1- Pouvez-vous nous parler de vous ?


Tim Baines, avocat associé du cabinet d'avocat d'affaires international Norton Rose LLP à Londres, spécialiste du changement climatique et des énergies propres basé.

J’interviens en tant que conseil sur un large éventail de questions relatives aux lois en vigueur et aux propositions de lois au Royaume-Uni, dans l’Union Européenne et à l’international.

Ma pratique comprend entre autre le suivi de l’évolution des questions telles que les négociations internationales sur le changement climatique post-2012, la mise en œuvre de la Phase III du Système Communautaire d’Échange de Quotas d’Émissions (SCEQE), l’intégration du secteur de l’aviation au SCEQE, la capture et le stockage du carbone. Je m’attache aussi à l’évolution de la législation et des politiques portant sur les énergies renouvelables, plus particulièrement en relation avec la production d’électricité et carburants.

* [TRAVAIL À RÉALISER] D'après l'extrait fourni, de quel cabinet d'avocats Tim Baines est-il associé ?

* [DONNÉES RECUEILLIES]

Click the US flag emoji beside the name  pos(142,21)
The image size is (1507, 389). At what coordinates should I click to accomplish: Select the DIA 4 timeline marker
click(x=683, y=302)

* [RÉSULTAT OBTENU] Il est associé du cabinet d'avocats d'affaires international Norton Rose LLP, à Londres.